**INPUT RECORDS**
^^^^

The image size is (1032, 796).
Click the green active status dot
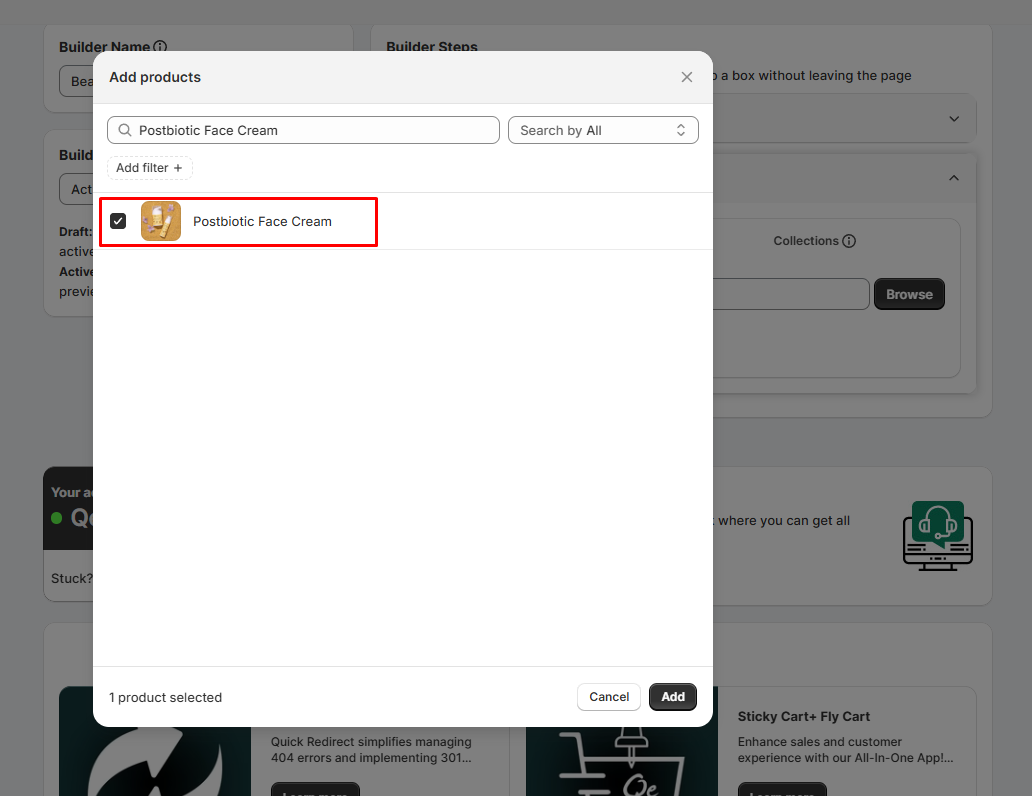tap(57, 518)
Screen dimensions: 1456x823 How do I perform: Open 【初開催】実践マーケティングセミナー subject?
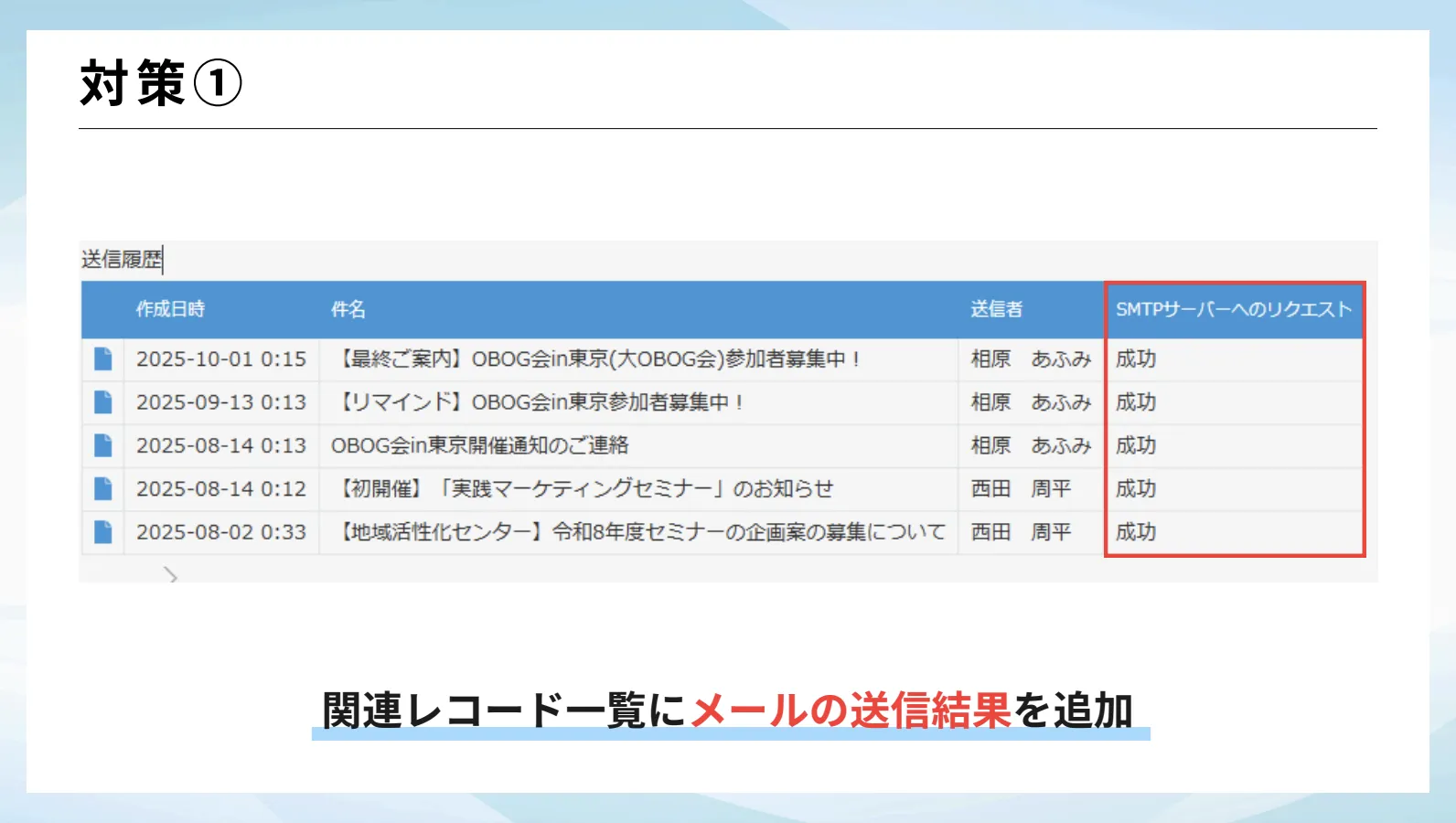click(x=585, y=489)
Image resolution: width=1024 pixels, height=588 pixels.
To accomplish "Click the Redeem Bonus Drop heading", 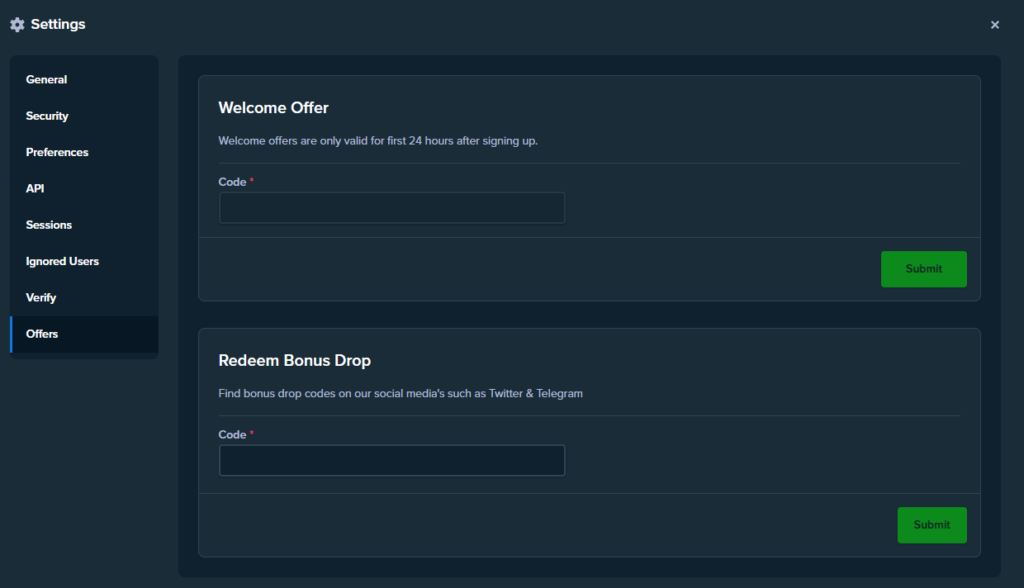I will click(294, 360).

^^^^

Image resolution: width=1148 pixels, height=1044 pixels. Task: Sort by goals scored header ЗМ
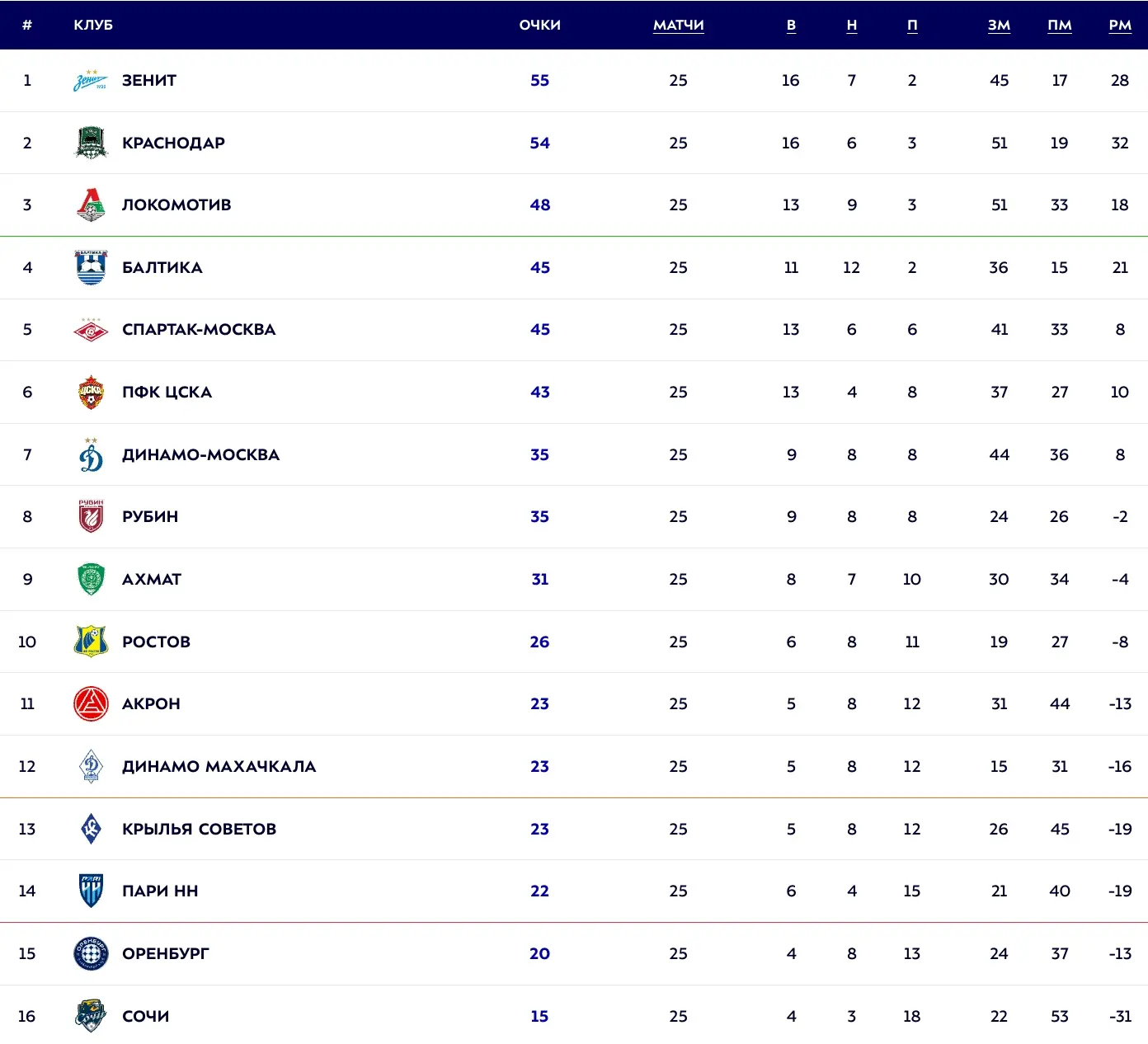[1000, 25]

^^^^

**JOB**
List each line of the entries above that contains the string "width", reproducing every such line in full.

**RESULT FOR THIS TASK**
Image resolution: width=1024 pixels, height=588 pixels.
Image resolution: width=1148 pixels, height=1044 pixels. Task: Sort by goals scored header ЗМ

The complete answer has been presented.